On entend par souffrance au travail définition toute catégorie de souffrance mentale pouvant présenter des impacts négatifs sur le physique. À cause de la souffrance au travail, le stress professionnel gagne de la place. Le salarié qui en souffre peut présenter certains troubles psychologiques. Le mal-être peut se traduire par différents aspects comme l’anxiété, l’irritabilité, la déprime, le burn-out, le bore-out, le brown-out, etc. Les conséquences peuvent varier d’un individu à l’autre, si certaines personnes pourraient se plaindre toujours même face à de petites choses, d’autres pourraient être agressifs. Il y en a également ceux qui souhaitent se retirer de tous, ce qui conduit parfois à l’absentéisme.

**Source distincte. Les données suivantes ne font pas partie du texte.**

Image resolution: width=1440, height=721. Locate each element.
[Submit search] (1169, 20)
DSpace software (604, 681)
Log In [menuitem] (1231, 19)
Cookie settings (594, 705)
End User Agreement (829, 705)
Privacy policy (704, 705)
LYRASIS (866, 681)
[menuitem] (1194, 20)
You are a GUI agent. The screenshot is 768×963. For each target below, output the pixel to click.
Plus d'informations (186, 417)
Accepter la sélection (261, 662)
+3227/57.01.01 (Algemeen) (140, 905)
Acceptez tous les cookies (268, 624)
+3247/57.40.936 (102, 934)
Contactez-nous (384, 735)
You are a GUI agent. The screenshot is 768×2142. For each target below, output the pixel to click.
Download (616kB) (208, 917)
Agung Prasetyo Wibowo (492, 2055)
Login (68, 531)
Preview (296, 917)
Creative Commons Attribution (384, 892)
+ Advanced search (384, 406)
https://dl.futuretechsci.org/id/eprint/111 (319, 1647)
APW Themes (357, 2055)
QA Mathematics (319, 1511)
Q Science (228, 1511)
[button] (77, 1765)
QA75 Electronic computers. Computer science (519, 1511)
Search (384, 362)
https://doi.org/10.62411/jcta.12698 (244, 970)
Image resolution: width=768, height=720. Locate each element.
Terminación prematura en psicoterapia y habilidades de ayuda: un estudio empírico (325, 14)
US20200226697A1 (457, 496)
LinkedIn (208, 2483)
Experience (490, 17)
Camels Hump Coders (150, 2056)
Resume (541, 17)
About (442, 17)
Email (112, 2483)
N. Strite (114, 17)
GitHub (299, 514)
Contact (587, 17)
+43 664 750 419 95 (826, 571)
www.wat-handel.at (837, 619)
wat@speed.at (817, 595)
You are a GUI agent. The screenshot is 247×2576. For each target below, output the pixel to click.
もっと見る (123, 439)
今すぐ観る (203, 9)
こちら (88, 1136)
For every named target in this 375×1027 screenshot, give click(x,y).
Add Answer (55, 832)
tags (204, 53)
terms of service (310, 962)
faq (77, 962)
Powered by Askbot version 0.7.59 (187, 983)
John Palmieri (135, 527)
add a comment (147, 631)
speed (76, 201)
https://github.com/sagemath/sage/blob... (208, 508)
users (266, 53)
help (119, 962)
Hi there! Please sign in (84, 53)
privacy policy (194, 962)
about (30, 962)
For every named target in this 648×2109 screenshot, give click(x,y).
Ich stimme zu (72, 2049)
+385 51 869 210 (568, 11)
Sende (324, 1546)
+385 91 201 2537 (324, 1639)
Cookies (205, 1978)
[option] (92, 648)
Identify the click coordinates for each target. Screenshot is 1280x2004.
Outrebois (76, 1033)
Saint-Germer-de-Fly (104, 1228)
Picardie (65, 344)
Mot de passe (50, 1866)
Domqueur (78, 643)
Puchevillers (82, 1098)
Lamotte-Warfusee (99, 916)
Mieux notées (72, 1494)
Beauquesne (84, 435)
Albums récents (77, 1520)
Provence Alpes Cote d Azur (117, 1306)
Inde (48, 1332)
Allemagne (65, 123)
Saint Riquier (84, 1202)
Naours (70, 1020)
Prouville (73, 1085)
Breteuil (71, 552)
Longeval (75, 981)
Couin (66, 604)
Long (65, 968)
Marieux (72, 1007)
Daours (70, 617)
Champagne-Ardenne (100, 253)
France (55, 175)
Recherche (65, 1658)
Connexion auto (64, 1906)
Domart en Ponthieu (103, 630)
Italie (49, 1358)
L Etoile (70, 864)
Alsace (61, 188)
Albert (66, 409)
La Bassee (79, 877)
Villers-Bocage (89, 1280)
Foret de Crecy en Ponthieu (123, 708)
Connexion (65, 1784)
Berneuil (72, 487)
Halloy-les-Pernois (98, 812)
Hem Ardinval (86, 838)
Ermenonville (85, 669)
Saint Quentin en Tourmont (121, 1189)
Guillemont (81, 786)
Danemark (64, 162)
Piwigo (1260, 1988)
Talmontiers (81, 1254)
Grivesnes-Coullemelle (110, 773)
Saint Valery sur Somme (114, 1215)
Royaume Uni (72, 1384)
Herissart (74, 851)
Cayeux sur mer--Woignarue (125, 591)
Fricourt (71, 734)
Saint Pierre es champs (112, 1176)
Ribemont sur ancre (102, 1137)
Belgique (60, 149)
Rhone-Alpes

Sur le côté physique, les salariés qui souffrent de mal-être au travail pourraient mener une façon de vie toxique. Différentes formes d’addiction peuvent se présenter comme l’addiction au café, l’addiction au tabac, l’addiction à l’alcool… À cause du stress, différents symptômes physiques peuvent apparaître comme le trouble de sommeil, la tension artérielle, les troubles de la digestion, la fatigue, etc. Cependant, ces conséquences de la souffrance au travail peuvent être évitées ou allégées avec quelques gestes comme la prévention des sources du mal-être, la communication, l’identification du problème, la capacité de s’adapter à la situation…

Baisse de productivité, donc de rendement

Une des lourdes conséquences de la souffrance au travail est la baisse de productivité. Les salariés concernés par le mal-être manifestent une perte d’intérêt pour son travail. Ainsi, leur sens d’implication diminue avec manque de motivation et manque de concentration, ce qui provoque des effets négatifs sur la qualité de leur travail. Sans oublier l’absentéisme ayant tendance à augmenter. La baisse de performances est inévitable dans ces situations.

Avec des salariés mal à l’aise, non motivés et toujours absents, il y a risque de baisse de chiffres d’affaires de l’entreprise. Les résultats ne sont plus les mêmes avec une productivité en baisse, le rendement est ainsi faible. D’où l’importance de toujours garantir un environnement de travail agréable aux collaborateurs. Tout ce qui peut causer la souffrance au travail doit être évité, mais pour ce faire, certaines mesures sont à prendre.

Mauvais points pour l’entreprise sur différents aspects

En parlant de souffrance au travail, les conséquences pour l’entreprise peuvent être lourdes. Il est ainsi assez important de limiter les causes. Toutes formes de maltraitance, de violence, de conflit… ne doivent pas avoir lieu. Le respect entre instance dirigeante et collaborateurs et entre collaborateurs doit être maintenu dans toutes les situations. Il faut offrir aux collaborateurs un environnement de travail agréable, confort et sain. Différentes sortes d’activités permettant d’apaiser le stress sont à instaurer.

Avec des salariés démotivés, outre les absences fréquentes, il y a risque de démission collective. Le fait de renouveler les collaborateurs à maintes reprises n’est pas bon pour l’entreprise. Recrutement, formation… il y aura perte de temps considérable. Vis-à-vis des clients, l’absence et le changement fréquents de collaborateurs sont des points négatifs. Ce qui n’est pas le cas avec une entreprise stable qui est en mesure de maintenir son rythme de productivité avec des salariés motivés et dynamiques qui s’impliquent davantage à leur travail. Le bien-être au travail doit être toujours assuré.